## Document excerpt
TAU researchers: Not only practice makes perfect

The participants’ performance rate was measured and compared to that of control subjects who had undergone a standard training protocol.

Tel Aviv University (photo credit: WIKIMEDIA)
Tel Aviv University
(photo credit: WIKIMEDIA)
If you think that repeated practice and training are the only way to get things down pat, think again: There is an alternative to practice makes perfect.
Brief reactivations of visual memories are enough to complete a full learning curve, Tel Aviv University researchers led by Dr. Nitzan Censor of the School of Psychological Sciences and his students Rony Laor-Maayany and Rotem Amar-Halpert found.
Publishing their study in Nature Neuroscience, the team found that “instead of bombarding our brains with repeated practice and training, people can utilize our new framework and improve learning with only several brief but highly efficient reactivations of a learned memory. In our study, instead of repeating a computer-based visual recognition task hundreds of times, participants were briefly exposed to just five trials – each lasting only a few milliseconds.
“Our results can facilitate the development of strategies geared to substantially reduce the amount of practice needed for efficient learning, both in the healthy brain and in the case of neurological damage or disease,” they said.
In procedural learning, individuals repeat a complex activity over and over again until all relevant neural systems work together to automatically produce the activity. It is essential for the development of any motor skill or cognitive activity.
The researchers suggested that brief periods of memory reactivation could be sufficient to improve basic visual perception and yield a full normal learning curve, supporting a new paradigm of human learning dynamics. They based their hypothesis on knowledge accumulated from studies in animal models.
For the study, 70 participants performed a computer-based visual discrimination task, in which visual stimuli flashed on a screen for several milliseconds. Afterward, participants were required to learn to discriminate between features within a visual stimulus (for example to report whether the orientation of lines was vertical or horizontal).
Such discrimination performance constitutes a common measure of human visual perception. The results revealed that subjects who underwent exposure of several seconds to a learned task later demonstrated the completion of an entire learning curve.
“After we conducted this basic and common visual discrimination task, participants returned for a session in which the visual memory was briefly reactivated and the task performed for only several seconds,” said Censor. “A memory of the task was created and encoded in the participants’ brains as they performed the task.”
The subjects then participated in three additional sessions spread over three days, in which the memory of the initial visual task was briefly reactivated five times, the visual stimuli flashing for several milliseconds.
On a separate day, the participants’ performance rate was measured and compared to that of control subjects who had undergone a standard training protocol.
“Additional control experiments were carried out,” said Censor.
“These all suggested that we can leverage a new form of learning – reactivation-induced learning.
Accordingly, brief ‘ignitions’ of the memory are sufficient to activate and improve the memory network encoded in our brains.

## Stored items
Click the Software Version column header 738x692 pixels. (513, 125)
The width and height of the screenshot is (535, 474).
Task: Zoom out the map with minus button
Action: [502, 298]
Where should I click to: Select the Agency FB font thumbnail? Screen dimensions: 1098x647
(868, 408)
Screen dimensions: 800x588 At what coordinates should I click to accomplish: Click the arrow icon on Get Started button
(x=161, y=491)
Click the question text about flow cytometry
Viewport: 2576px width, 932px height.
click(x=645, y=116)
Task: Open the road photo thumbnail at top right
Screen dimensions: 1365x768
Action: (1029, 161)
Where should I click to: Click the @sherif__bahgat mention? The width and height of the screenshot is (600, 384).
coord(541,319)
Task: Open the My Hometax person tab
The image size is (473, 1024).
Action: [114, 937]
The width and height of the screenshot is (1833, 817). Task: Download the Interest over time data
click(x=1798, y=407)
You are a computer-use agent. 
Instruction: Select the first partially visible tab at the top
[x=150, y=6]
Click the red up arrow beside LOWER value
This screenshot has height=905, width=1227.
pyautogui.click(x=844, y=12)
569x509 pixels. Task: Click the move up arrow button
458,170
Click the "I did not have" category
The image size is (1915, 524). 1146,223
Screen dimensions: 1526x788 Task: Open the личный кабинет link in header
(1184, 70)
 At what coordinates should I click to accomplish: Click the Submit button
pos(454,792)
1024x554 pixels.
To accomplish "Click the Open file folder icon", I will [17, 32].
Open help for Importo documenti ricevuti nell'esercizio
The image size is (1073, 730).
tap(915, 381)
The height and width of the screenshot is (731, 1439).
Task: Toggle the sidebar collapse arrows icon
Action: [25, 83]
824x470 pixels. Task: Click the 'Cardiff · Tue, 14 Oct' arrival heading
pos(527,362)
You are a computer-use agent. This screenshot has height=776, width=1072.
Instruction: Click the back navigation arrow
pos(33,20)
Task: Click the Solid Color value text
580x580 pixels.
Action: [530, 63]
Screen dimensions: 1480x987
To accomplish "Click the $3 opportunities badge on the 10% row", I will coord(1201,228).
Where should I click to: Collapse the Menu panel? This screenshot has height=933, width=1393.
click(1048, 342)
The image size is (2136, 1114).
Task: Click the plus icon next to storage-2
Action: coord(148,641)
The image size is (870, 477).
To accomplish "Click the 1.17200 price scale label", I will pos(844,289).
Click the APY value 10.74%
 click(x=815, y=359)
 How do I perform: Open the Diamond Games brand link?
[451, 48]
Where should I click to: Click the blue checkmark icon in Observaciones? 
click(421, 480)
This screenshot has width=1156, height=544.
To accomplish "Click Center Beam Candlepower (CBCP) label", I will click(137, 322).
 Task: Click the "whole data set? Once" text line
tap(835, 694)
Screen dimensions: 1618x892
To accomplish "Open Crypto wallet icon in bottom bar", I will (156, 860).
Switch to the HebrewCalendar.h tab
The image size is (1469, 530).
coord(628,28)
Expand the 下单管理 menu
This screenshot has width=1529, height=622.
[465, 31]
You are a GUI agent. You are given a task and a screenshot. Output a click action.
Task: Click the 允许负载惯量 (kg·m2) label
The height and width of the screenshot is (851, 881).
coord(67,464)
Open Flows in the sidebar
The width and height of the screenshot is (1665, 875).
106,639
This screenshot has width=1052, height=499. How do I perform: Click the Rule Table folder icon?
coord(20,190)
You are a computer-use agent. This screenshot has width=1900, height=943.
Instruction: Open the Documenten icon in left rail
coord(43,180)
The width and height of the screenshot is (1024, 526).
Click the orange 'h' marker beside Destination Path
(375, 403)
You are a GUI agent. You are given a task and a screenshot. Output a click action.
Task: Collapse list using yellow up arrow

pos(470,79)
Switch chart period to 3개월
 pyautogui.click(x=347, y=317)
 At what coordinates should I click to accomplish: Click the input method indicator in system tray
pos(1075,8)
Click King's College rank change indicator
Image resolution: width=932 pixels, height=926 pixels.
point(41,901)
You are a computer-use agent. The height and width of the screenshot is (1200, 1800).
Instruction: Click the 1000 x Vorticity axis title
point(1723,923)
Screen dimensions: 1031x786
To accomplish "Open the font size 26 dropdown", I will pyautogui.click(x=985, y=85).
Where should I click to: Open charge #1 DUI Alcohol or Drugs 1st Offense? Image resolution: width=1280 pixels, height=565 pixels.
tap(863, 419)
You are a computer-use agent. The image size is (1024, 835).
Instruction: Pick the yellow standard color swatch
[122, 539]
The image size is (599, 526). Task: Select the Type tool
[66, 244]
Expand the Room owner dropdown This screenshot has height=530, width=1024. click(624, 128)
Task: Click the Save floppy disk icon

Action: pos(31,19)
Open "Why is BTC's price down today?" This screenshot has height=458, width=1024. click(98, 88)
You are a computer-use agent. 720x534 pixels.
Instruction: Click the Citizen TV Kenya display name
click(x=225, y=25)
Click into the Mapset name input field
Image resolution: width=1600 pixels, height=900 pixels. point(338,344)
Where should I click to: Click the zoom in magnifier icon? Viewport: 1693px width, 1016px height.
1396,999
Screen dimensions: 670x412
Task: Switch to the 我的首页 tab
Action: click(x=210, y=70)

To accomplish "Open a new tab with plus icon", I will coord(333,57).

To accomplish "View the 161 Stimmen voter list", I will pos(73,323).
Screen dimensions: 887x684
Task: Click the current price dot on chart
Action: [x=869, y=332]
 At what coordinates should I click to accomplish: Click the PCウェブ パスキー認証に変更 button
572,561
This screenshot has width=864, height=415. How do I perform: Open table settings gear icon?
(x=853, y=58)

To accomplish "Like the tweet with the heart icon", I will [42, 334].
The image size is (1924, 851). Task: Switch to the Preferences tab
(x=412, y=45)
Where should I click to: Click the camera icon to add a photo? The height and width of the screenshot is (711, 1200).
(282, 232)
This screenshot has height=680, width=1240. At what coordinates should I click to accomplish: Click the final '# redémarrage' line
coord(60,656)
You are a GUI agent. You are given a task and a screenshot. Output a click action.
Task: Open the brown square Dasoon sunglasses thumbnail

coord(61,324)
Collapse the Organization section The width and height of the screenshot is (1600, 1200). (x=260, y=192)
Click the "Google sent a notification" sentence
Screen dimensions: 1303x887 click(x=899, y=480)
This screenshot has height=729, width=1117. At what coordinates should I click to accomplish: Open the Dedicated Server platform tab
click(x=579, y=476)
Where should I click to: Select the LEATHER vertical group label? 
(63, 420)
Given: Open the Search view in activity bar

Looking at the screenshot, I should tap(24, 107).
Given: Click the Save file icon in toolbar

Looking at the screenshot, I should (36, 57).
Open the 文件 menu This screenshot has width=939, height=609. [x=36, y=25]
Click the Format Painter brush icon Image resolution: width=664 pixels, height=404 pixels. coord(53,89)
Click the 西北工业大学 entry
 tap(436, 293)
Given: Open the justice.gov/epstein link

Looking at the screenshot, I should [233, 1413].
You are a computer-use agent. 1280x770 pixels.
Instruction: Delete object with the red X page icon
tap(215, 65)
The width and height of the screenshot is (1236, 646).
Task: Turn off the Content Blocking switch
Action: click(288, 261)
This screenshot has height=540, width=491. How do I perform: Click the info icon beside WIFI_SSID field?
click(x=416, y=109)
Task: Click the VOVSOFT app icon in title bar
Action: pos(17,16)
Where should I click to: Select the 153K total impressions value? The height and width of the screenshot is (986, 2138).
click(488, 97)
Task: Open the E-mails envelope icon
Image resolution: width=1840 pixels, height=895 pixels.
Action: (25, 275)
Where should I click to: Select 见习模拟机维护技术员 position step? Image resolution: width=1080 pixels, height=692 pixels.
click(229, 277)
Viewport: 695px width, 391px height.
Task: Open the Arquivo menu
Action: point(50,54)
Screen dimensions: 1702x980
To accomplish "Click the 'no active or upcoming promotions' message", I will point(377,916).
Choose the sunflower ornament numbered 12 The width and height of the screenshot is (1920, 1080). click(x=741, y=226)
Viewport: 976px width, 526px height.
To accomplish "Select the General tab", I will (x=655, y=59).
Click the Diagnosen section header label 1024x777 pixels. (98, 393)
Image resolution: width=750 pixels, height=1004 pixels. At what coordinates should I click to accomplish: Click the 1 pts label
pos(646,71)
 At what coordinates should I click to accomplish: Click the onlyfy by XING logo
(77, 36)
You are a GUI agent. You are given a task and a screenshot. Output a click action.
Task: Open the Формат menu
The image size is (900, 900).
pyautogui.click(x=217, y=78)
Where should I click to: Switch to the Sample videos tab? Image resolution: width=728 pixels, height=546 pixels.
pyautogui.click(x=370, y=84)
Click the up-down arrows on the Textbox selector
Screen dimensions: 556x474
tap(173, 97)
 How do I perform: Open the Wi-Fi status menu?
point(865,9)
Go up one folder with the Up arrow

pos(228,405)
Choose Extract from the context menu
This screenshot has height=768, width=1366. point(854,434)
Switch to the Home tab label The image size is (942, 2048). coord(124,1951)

## Requirement
Please write out the part of the article on the Tel Aviv University learning study starting with "The subjects then" and going on through "learning – reactivation-induced learning.", swapping "control subjects" for "comparison subjects". The records have nothing to do with this.

## Completed task
The subjects then participated in three additional sessions spread over three days, in which the memory of the initial visual task was briefly reactivated five times, the visual stimuli flashing for several milliseconds.
On a separate day, the participants’ performance rate was measured and compared to that of comparison subjects who had undergone a standard training protocol.
“Additional control experiments were carried out,” said Censor.
“These all suggested that we can leverage a new form of learning – reactivation-induced learning.